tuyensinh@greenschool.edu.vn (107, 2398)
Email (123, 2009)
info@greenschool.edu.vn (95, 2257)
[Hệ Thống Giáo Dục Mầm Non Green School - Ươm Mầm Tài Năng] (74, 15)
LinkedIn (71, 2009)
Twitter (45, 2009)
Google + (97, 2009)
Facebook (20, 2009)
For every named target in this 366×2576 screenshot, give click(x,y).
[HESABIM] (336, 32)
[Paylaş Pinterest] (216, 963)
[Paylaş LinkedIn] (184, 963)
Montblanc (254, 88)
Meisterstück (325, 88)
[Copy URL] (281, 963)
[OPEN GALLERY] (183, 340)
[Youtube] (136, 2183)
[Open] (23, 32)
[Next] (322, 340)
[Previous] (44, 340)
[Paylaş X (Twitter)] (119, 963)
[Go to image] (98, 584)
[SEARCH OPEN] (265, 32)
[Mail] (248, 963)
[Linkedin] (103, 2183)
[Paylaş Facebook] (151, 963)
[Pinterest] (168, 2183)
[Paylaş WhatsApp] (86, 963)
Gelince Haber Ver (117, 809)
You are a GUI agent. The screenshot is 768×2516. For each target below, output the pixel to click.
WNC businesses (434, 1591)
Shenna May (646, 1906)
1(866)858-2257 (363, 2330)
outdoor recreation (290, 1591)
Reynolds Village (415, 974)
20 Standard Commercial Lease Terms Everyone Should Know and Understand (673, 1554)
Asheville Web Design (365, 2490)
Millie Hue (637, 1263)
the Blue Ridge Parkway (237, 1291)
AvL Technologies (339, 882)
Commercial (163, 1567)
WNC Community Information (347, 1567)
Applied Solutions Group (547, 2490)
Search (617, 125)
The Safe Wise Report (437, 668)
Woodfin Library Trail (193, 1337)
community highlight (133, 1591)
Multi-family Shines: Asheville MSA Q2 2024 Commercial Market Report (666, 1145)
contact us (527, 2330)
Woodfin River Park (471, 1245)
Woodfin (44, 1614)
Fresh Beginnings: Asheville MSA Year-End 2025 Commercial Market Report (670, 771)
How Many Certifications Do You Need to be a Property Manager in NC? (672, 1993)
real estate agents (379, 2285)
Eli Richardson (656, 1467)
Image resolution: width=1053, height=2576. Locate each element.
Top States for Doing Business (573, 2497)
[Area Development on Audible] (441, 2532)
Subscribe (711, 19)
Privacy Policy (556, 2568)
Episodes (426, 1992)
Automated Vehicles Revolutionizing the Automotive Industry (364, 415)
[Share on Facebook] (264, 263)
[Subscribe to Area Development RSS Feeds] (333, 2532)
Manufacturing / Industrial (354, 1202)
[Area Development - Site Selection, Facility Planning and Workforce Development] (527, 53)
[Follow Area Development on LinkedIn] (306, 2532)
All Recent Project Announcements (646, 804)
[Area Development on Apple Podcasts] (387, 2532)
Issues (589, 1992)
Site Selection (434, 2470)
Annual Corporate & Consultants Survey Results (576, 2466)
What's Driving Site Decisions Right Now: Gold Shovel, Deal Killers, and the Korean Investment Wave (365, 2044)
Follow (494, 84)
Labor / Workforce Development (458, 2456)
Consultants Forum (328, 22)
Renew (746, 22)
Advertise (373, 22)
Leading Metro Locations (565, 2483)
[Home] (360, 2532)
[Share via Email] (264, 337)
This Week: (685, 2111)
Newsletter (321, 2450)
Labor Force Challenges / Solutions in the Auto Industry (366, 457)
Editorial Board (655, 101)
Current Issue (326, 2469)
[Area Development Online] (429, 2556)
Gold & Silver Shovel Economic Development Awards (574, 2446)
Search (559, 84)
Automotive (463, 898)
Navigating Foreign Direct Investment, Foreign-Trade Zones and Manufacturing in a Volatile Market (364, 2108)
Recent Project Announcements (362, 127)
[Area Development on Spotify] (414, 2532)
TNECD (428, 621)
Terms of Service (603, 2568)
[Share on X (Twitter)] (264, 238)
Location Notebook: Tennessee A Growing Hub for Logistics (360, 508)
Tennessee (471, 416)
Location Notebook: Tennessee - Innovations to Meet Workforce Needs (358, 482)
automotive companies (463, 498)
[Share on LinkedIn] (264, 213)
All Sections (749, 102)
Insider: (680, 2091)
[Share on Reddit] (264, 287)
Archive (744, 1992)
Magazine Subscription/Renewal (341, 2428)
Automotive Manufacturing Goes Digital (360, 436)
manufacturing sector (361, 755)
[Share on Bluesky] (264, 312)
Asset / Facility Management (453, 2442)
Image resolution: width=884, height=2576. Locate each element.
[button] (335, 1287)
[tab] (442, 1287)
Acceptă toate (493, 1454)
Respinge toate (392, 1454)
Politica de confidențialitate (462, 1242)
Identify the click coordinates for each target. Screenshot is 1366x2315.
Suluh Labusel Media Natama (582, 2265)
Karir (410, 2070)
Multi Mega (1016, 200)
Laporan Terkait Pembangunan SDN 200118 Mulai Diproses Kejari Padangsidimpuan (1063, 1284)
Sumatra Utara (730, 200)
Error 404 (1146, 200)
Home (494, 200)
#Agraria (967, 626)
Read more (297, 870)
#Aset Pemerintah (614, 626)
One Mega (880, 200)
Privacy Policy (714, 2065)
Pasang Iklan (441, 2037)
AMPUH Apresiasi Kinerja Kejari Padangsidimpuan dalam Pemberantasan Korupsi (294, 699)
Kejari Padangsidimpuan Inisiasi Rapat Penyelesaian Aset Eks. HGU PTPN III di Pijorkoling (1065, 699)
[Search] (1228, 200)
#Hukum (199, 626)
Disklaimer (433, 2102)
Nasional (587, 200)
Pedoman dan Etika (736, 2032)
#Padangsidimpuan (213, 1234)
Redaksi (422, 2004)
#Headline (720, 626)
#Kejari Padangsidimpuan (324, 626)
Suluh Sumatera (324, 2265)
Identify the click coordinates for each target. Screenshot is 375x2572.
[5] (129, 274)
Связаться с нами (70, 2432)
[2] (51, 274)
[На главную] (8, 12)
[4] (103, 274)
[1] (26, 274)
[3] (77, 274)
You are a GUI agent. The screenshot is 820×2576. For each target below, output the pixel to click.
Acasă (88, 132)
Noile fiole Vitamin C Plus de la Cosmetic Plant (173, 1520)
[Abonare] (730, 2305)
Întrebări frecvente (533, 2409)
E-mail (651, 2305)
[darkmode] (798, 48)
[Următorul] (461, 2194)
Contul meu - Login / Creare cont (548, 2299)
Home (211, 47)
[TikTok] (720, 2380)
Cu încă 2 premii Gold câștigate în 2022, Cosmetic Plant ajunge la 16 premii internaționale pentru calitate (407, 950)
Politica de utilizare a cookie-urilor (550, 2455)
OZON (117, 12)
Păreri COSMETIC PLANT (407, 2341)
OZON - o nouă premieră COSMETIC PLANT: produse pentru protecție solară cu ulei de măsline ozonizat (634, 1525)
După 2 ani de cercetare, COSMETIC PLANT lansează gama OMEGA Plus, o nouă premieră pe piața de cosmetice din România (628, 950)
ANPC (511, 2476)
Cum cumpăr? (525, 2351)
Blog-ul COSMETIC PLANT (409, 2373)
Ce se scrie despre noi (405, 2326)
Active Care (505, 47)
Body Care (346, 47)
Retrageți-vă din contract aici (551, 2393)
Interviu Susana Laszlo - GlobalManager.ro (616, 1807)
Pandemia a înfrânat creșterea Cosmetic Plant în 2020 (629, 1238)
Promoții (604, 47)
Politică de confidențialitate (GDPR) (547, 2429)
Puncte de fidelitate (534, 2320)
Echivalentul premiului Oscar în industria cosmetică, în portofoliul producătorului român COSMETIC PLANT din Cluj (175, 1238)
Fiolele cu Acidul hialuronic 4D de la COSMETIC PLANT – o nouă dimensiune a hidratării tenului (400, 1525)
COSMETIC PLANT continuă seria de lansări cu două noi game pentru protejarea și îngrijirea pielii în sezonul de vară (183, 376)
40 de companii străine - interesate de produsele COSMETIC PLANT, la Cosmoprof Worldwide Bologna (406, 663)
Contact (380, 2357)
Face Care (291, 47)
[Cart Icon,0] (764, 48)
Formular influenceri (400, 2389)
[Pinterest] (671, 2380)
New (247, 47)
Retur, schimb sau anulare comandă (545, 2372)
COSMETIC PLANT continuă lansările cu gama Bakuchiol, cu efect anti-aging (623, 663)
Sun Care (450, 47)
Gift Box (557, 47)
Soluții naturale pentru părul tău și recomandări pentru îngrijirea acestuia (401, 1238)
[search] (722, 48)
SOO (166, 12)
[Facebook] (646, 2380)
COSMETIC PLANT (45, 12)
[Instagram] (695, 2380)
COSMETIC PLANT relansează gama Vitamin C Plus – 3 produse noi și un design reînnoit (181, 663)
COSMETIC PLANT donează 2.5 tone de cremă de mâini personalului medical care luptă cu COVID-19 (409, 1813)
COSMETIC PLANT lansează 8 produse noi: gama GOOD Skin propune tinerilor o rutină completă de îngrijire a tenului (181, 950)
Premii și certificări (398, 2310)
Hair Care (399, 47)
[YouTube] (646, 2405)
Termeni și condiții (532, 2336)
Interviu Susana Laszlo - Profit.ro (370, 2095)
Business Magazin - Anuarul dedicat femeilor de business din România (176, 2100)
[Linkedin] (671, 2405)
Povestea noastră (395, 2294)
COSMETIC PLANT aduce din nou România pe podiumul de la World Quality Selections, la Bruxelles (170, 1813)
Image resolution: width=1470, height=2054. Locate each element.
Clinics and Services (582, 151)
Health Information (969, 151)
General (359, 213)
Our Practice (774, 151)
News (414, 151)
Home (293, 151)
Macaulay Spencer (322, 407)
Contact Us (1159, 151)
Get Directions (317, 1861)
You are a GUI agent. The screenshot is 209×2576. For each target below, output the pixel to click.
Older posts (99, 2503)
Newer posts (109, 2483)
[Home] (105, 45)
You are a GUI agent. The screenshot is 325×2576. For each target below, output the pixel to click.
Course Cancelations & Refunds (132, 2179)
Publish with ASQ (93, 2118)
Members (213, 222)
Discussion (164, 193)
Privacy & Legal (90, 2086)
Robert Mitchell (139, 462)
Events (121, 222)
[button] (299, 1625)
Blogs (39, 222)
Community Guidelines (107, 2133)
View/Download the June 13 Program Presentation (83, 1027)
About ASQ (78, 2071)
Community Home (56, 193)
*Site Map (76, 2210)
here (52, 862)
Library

######

PROMPT: Find all the lines containing "Subscribe" in the material, then copy them.

ANSWER SECTION:
Subscribe (711, 19)
[Subscribe to Area Development RSS Feeds] (333, 2532)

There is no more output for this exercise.